Reproduce verbatim only the lines from the one containing "462x1000 pixels." through the last line below, both included.
%%
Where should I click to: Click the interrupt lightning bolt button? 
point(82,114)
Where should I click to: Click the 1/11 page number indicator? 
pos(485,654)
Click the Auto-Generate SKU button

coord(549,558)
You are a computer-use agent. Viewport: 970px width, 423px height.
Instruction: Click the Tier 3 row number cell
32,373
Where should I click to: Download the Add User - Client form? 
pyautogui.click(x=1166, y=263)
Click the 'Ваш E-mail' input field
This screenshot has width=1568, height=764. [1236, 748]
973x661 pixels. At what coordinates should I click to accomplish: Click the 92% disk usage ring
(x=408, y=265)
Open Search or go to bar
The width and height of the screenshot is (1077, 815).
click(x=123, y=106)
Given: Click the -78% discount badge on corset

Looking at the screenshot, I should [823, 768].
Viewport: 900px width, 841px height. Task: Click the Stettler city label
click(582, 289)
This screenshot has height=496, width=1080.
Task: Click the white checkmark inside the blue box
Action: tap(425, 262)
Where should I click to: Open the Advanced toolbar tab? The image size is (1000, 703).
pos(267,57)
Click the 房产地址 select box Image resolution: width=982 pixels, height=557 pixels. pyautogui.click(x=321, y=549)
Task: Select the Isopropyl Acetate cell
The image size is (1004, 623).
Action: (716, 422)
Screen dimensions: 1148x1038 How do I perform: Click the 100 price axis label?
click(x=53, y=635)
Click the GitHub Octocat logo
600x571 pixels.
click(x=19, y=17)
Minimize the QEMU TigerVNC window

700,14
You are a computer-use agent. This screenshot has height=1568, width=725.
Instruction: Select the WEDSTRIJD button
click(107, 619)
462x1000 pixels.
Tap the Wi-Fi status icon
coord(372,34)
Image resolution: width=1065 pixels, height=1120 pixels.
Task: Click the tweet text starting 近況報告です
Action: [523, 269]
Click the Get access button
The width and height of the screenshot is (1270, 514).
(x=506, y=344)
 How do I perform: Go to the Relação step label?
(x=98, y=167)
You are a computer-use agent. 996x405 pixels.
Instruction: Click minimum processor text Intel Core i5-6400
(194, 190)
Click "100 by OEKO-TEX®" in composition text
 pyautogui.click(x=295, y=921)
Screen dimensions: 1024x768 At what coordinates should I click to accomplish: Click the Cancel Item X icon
%%
Response to this task:
462x1000 pixels.
Tap the Wi-Fi status icon
coord(372,34)
Image resolution: width=1065 pixels, height=1120 pixels.
Task: Click the tweet text starting 近況報告です
Action: [523, 269]
Click the Get access button
The width and height of the screenshot is (1270, 514).
(x=506, y=344)
 How do I perform: Go to the Relação step label?
(x=98, y=167)
You are a computer-use agent. 996x405 pixels.
Instruction: Click minimum processor text Intel Core i5-6400
(194, 190)
Click "100 by OEKO-TEX®" in composition text
 pyautogui.click(x=295, y=921)
Screen dimensions: 1024x768 At what coordinates should I click to accomplish: Click the Cancel Item X icon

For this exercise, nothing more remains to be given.